Il a également été demandé à Orr de fournir à la Cour la liste des importations d’Agrexco-UK venant d’Israël et des Territoires Occupés, ce qui a permis de lister des transactions avec les colonies de Tomer, Mehola, Hamra, Ro’i, Massua, Patzael, Netiv Ha-Gdud et Bet Ha-Arava, toutes situées en Cisjordanie . Les protestataires ont été acquittés.
Agrexco a été particulièrement actif dans la Vallée du Jourdain, qui est devenue une zone-clef du plan israélien pour le développement de ses colonies et empêcher la création d’un Etat palestinien viable.
En juin 2005, le Ministre de l’Agriculture israélien a annoncé un programme destiné à doubler du nombre de colons dans la Vallée du Jourdain en deux années par la construction de nouvelles habitations et la fourniture de subventions pour le développement agricole à hauteur de 22 millions de dollars.
Dans une interview à la télévision en février 2006, le Premier Ministre israélien Ehud Olmert a confirmé le projet de son gouvernement d'annexer la Vallée du Jourdain à Israël et couper ainsi le futur Etat palestinien de liens directs avec tout pays voisin. (18)
La Vallée du Jourdain est une des zones les plus fertiles de Cisjordanie , parfaitement adaptée à la production de fruits, de fleurs et de légumes.

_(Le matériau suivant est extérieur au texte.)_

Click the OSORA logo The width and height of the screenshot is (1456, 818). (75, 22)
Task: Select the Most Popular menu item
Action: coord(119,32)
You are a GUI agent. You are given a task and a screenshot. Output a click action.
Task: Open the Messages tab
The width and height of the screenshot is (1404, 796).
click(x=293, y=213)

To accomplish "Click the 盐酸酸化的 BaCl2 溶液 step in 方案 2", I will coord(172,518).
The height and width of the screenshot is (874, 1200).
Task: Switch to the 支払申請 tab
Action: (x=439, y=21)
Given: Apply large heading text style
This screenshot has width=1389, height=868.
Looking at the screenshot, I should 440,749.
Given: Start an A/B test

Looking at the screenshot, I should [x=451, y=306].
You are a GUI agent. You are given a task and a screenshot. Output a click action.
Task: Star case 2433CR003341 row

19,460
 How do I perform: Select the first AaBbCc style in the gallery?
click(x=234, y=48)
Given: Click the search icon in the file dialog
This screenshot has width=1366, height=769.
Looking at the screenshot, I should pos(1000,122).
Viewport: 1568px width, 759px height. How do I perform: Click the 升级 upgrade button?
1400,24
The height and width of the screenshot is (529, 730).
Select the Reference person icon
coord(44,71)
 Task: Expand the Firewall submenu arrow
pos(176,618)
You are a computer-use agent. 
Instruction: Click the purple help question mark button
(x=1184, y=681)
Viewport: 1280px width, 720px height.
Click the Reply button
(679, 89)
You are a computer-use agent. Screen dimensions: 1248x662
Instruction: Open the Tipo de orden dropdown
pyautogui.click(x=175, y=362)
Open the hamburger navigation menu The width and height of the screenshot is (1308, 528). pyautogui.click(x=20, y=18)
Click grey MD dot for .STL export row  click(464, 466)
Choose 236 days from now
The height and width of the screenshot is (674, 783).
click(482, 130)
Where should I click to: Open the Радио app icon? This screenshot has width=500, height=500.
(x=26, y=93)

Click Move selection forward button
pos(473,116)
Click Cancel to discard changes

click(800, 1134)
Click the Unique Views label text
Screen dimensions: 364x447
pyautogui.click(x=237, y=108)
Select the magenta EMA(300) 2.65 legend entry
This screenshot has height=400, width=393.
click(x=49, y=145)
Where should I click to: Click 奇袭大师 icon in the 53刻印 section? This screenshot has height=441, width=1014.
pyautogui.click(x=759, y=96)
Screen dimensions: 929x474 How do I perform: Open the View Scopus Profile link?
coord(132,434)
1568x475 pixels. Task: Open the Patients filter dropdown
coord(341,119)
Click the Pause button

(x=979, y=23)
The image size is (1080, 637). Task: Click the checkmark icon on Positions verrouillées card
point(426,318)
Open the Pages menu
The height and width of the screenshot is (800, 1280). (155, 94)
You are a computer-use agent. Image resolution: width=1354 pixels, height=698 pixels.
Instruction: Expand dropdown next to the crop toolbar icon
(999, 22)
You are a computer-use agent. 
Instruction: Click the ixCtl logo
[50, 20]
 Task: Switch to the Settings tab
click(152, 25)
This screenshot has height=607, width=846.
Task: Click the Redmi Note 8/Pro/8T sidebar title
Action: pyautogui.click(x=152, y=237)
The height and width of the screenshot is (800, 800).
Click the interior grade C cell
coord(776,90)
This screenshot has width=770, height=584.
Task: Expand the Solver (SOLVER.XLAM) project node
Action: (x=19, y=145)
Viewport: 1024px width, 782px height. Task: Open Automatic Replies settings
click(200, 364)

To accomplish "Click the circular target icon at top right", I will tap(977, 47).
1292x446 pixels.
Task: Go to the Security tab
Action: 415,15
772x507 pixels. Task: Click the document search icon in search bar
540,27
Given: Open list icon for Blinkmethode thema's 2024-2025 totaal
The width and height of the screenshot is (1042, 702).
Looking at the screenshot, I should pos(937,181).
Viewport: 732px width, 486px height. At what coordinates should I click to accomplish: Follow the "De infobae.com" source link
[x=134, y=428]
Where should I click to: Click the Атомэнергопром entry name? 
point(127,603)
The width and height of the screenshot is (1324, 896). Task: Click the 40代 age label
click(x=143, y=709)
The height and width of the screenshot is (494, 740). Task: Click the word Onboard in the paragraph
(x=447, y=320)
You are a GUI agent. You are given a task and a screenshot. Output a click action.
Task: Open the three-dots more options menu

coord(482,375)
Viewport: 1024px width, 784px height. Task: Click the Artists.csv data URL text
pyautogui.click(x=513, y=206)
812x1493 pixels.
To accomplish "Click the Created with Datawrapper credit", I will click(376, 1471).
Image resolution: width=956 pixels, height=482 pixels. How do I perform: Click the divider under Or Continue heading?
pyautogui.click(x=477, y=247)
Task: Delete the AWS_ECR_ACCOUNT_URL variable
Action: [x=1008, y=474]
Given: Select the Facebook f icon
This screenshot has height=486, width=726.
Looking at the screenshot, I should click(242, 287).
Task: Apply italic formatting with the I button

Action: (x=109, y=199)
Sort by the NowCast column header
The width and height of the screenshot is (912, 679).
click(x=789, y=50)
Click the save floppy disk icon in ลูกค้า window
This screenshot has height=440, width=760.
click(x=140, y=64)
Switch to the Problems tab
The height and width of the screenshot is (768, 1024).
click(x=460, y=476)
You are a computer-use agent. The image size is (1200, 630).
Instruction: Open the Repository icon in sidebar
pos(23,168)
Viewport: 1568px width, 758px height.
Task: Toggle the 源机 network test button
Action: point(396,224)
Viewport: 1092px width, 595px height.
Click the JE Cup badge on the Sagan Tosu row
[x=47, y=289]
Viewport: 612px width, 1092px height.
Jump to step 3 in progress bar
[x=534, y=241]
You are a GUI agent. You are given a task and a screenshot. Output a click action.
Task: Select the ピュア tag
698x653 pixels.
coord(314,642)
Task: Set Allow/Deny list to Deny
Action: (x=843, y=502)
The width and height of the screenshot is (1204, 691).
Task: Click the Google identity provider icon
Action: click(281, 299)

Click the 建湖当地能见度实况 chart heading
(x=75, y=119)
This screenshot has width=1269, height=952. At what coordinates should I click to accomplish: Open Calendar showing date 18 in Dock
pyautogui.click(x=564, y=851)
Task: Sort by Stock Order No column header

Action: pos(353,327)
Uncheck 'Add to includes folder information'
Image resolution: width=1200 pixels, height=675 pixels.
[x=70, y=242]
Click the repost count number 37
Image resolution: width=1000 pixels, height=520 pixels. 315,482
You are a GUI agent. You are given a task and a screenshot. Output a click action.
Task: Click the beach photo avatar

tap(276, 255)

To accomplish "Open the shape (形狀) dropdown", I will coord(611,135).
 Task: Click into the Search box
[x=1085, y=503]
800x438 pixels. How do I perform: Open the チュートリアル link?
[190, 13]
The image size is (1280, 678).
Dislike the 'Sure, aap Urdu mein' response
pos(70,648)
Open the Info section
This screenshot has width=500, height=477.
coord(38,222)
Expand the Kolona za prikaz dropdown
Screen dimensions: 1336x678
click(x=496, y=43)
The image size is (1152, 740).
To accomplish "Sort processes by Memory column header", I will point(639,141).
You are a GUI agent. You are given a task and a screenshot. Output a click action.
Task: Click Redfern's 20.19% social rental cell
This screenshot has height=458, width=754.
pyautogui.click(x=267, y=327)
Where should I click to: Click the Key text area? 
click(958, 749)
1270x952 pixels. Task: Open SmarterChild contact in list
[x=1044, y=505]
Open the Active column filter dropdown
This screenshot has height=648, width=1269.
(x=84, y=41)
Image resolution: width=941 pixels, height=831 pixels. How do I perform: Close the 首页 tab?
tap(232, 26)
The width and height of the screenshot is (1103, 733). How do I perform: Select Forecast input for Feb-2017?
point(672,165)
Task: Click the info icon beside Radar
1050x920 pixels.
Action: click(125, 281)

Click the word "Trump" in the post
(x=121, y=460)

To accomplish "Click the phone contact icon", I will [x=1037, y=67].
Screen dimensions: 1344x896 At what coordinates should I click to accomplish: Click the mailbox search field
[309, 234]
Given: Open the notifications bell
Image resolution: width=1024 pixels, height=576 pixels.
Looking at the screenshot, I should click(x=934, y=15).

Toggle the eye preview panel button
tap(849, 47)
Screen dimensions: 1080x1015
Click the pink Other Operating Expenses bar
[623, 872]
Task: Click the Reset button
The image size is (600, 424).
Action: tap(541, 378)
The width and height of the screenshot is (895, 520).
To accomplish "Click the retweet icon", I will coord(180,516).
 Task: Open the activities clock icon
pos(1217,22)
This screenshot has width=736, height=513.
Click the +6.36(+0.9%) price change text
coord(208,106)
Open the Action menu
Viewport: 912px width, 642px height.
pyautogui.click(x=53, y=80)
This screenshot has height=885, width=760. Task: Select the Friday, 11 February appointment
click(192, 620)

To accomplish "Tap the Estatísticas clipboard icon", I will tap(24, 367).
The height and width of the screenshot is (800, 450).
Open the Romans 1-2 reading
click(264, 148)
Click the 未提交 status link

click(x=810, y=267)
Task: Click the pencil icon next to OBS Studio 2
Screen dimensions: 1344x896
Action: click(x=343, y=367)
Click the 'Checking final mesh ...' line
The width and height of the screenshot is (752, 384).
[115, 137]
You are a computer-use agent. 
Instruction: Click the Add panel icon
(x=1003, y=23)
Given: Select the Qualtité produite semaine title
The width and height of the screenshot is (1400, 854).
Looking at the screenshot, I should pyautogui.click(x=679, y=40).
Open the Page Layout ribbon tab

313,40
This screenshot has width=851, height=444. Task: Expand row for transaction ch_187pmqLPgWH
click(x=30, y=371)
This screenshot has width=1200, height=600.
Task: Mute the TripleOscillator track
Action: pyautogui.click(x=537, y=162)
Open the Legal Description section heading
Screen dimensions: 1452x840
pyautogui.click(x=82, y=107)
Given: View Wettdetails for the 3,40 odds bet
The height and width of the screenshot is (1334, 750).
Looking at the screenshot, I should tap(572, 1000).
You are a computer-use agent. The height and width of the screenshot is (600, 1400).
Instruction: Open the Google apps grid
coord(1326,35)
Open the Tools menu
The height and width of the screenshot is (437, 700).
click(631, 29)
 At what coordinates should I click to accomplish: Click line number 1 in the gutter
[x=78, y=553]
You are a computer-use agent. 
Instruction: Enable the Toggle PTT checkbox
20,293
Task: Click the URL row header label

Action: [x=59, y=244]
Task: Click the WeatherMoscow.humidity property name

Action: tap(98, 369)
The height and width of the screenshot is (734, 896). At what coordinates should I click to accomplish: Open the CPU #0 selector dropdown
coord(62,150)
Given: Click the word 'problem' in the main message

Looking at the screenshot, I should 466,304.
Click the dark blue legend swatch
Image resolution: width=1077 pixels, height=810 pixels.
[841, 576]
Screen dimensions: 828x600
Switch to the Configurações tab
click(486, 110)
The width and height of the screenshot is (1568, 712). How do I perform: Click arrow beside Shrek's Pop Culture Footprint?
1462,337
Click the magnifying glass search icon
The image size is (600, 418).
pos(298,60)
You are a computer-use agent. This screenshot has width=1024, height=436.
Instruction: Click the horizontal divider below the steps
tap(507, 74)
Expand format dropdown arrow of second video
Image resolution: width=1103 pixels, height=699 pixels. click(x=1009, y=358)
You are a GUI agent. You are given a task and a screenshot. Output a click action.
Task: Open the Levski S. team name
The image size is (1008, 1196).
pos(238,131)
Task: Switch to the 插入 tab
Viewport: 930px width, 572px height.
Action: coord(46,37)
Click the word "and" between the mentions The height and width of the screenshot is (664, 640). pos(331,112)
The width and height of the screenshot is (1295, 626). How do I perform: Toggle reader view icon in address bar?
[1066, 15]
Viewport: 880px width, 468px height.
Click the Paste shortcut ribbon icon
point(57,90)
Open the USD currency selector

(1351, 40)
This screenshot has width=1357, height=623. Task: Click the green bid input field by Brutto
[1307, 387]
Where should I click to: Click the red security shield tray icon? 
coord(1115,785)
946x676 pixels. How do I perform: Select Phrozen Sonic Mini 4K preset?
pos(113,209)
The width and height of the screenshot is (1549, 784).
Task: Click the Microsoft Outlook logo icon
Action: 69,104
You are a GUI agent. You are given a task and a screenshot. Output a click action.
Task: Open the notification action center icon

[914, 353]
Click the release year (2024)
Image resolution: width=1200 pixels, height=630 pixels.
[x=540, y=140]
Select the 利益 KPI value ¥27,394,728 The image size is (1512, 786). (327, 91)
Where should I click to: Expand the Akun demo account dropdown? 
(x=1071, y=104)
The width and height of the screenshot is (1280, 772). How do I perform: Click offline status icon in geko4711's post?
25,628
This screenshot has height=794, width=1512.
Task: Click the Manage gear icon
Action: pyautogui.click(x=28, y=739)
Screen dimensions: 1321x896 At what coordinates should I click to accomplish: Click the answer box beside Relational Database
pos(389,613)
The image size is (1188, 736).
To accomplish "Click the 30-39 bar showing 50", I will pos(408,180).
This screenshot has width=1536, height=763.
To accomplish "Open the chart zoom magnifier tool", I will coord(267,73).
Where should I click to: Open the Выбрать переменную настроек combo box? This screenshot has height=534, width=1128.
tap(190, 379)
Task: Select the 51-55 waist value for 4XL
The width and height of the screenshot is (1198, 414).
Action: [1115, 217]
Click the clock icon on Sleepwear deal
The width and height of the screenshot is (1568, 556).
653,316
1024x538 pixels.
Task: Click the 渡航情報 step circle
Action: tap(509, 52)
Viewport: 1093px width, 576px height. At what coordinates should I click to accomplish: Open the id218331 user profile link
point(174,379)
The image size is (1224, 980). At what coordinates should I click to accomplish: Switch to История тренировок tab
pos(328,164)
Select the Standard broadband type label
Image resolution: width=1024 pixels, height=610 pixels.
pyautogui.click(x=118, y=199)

Au début du plan d’annexion d’Olmert, les destructions de maisons se sont multipliées et les restrictions de mouvement des Palestiniens ont été aggravées.
Seuls les Palestiniens titulaires d’une carte d’identité de la Vallée du Jourdain peuvent passer les checkpoints militaires qui ont été placés dans la région, et de nombreux propriétaires ne peuvent maintenant plus accéder à leurs terres.
Selon une enquête sur le terrain menée par le groupe israélien pour les droits de l’homme B’Tselem, Israël a de fait déjà annexé la Vallée du Jourdain. (19)
Les actions d’Israël sont la cause de la crise humanitaire que subissent les Palestiniens vivant toujours dans la Vallée du Jourdain. Israël prive les résidents palestiniens d’eau pour satisfaire les niveaux élevés de consommation des colonies et de leur agriculture.
Des villages palestiniens comme Tammun et Jiftlik se sont vus délibérément interdire l’accès à l’eau courante alors qu'en même temps, Israël construit de nouveaux réservoirs en prévision d'une augmentation de la présence de ses colons.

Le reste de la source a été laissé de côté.